[INPUT RECORDS Boundary: Start]
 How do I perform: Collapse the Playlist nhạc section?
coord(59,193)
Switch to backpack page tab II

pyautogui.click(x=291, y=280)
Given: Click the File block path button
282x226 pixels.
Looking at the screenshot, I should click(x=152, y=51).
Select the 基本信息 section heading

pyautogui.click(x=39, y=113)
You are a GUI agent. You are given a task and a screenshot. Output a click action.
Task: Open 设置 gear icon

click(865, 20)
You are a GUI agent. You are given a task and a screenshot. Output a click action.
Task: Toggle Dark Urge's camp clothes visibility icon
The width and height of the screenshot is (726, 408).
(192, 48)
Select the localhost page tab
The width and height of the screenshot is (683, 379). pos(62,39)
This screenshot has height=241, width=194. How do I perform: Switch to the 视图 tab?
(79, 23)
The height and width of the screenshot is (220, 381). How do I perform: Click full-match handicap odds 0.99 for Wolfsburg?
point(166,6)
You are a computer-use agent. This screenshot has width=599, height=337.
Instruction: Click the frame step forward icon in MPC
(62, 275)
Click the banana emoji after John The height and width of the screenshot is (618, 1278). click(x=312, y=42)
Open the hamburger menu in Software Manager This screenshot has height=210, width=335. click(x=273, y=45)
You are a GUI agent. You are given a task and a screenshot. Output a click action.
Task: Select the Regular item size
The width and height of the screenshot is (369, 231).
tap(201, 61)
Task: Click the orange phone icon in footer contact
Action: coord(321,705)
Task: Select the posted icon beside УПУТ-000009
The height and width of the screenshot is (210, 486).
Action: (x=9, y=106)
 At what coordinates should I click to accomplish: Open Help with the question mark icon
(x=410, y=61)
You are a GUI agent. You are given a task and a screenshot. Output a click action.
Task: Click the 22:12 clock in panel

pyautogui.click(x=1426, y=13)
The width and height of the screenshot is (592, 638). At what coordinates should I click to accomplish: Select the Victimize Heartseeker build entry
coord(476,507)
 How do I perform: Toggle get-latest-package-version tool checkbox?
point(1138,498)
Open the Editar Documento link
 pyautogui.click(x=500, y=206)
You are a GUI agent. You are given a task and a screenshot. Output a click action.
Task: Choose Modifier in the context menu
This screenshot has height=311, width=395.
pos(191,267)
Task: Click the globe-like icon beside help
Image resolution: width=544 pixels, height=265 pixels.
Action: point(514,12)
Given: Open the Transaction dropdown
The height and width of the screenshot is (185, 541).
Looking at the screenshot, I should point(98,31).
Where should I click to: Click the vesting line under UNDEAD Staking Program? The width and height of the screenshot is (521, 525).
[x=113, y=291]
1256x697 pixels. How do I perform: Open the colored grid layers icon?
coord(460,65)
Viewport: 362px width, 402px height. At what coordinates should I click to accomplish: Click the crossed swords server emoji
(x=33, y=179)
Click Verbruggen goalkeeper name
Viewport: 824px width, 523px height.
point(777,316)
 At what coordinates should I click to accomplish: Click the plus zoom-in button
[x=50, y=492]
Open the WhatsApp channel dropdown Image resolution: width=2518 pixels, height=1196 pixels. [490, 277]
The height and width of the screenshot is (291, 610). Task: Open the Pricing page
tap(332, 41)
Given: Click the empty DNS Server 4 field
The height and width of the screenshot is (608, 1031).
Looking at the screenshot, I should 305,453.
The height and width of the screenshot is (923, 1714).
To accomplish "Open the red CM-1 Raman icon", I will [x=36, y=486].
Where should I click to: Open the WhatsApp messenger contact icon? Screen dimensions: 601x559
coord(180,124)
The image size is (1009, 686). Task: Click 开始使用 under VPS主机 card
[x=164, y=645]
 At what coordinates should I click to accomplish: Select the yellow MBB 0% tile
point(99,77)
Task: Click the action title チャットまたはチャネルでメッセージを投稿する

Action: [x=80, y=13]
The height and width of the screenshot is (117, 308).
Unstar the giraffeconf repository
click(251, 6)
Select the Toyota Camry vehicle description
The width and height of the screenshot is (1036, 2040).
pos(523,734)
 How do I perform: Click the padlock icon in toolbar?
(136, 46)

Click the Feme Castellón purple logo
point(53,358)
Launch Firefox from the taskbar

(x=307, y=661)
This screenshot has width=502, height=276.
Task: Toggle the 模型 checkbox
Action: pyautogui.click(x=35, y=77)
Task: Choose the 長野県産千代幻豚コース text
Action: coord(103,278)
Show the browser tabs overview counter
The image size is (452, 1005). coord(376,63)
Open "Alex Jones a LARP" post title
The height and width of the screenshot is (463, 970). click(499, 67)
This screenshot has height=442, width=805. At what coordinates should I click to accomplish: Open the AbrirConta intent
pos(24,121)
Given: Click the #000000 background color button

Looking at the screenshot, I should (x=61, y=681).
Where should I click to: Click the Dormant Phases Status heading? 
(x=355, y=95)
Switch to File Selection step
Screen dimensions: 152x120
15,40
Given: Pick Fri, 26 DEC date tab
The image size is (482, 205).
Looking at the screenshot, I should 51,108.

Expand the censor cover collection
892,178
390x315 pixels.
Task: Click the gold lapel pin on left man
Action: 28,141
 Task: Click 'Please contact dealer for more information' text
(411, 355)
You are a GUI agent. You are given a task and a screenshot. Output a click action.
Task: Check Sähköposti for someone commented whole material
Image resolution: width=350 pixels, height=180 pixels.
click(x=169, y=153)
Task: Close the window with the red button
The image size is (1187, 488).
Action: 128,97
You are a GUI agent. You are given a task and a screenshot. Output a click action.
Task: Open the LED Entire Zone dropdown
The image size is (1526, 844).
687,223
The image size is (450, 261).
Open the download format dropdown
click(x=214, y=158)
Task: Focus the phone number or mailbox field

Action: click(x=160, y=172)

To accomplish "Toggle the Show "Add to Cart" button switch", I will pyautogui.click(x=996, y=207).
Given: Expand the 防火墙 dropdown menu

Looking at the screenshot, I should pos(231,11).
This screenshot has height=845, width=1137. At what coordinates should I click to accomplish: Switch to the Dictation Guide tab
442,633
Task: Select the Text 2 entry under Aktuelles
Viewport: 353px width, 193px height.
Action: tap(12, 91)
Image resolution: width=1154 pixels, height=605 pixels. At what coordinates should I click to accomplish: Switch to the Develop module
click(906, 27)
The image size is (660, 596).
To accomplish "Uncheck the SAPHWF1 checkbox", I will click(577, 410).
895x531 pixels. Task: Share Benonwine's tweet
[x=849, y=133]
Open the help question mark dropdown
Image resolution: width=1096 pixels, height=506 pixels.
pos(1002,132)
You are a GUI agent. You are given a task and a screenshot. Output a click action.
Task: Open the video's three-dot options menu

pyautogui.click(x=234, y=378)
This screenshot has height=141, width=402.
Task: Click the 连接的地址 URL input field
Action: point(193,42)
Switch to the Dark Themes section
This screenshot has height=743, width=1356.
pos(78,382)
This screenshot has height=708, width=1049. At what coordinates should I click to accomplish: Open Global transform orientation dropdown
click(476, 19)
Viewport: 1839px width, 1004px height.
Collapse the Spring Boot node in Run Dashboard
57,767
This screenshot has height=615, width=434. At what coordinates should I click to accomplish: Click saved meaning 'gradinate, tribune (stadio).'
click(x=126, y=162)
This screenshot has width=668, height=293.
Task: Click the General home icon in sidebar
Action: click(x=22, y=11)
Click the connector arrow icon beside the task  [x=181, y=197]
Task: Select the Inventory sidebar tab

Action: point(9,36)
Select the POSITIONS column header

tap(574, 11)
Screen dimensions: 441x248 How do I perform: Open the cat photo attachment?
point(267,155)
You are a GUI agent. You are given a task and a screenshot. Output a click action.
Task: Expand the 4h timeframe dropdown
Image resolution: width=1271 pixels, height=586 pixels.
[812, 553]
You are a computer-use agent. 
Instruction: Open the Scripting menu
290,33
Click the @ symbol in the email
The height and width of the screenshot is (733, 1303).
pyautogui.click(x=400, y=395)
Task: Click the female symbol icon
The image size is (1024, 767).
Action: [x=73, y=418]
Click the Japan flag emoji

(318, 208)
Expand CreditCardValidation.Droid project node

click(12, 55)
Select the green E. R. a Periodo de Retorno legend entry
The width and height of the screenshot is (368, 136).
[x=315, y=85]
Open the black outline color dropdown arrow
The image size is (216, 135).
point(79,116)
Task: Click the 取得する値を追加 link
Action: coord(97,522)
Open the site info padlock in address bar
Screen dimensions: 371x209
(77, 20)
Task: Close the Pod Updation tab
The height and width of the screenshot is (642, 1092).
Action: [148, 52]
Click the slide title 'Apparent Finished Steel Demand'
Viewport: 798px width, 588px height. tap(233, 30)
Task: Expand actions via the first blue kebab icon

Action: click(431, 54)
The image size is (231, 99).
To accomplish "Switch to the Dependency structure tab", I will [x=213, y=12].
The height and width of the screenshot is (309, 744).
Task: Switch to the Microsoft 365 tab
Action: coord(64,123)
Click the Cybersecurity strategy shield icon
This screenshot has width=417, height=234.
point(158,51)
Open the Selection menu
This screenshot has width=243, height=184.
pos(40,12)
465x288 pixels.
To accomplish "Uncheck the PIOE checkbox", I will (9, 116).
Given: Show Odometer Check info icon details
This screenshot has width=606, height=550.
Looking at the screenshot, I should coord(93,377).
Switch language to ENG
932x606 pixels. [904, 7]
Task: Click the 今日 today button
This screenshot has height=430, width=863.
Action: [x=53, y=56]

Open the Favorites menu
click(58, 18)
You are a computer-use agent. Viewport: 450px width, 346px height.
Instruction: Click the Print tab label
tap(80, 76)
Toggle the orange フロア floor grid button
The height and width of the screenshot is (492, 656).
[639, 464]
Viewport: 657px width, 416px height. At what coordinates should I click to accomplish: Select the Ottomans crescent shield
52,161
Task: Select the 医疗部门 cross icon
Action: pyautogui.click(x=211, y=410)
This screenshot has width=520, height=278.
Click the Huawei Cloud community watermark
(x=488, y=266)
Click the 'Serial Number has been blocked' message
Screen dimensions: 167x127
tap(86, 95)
[INPUT RECORDS Boundary: End]
The answer is the records above restated word for word from their opening line through the line that holds "Task: Select the Regular item size", both included, and nothing else.

 How do I perform: Collapse the Playlist nhạc section?
coord(59,193)
Switch to backpack page tab II

pyautogui.click(x=291, y=280)
Given: Click the File block path button
282x226 pixels.
Looking at the screenshot, I should click(x=152, y=51).
Select the 基本信息 section heading

pyautogui.click(x=39, y=113)
You are a GUI agent. You are given a task and a screenshot. Output a click action.
Task: Open 设置 gear icon

click(865, 20)
You are a GUI agent. You are given a task and a screenshot. Output a click action.
Task: Toggle Dark Urge's camp clothes visibility icon
The width and height of the screenshot is (726, 408).
(192, 48)
Select the localhost page tab
The width and height of the screenshot is (683, 379). pos(62,39)
This screenshot has height=241, width=194. How do I perform: Switch to the 视图 tab?
(79, 23)
The height and width of the screenshot is (220, 381). How do I perform: Click full-match handicap odds 0.99 for Wolfsburg?
point(166,6)
You are a computer-use agent. This screenshot has width=599, height=337.
Instruction: Click the frame step forward icon in MPC
(62, 275)
Click the banana emoji after John The height and width of the screenshot is (618, 1278). click(x=312, y=42)
Open the hamburger menu in Software Manager This screenshot has height=210, width=335. click(x=273, y=45)
You are a GUI agent. You are given a task and a screenshot. Output a click action.
Task: Select the Regular item size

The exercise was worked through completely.